**Set problem**
Convert the records into a Markdown table with the columns Row and Line, beginning at the line that contains "Where should I" and stopping at the end of the records. Skip blank lines and omit the pictures.

══ Data shown ══

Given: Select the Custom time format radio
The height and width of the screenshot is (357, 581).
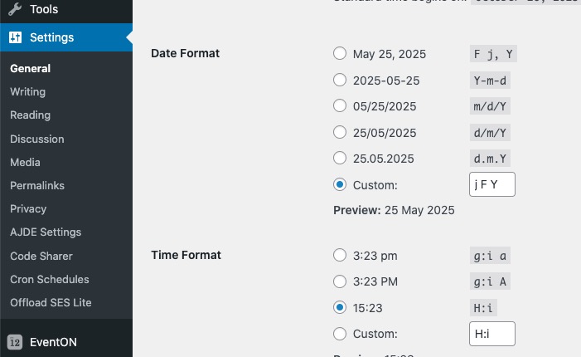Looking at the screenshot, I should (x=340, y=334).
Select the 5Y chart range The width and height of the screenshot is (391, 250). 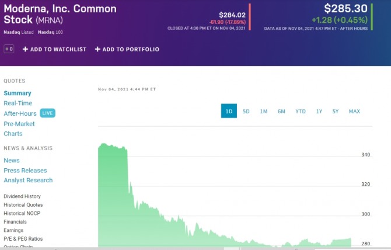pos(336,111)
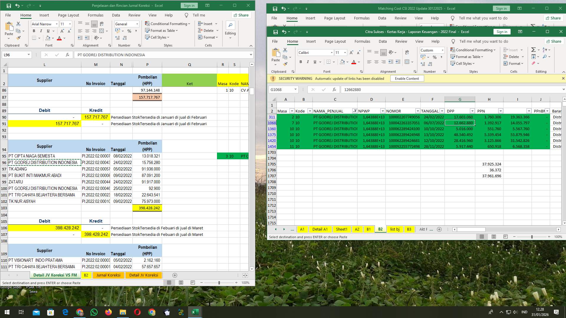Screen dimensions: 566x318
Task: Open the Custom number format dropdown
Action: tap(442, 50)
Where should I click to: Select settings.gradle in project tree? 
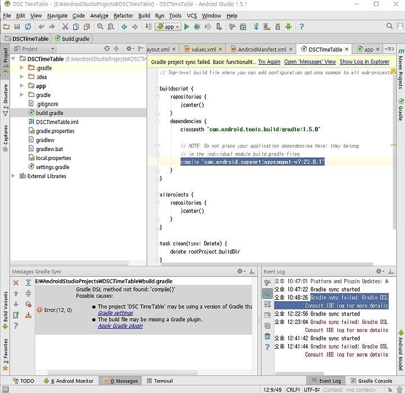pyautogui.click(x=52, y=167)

═══

**Answer for this exercise**
| Row | Line |
|---|---|
| 1 | Where should I click to: Select settings.gradle in project tree?  |
| 2 | pyautogui.click(x=52, y=167) |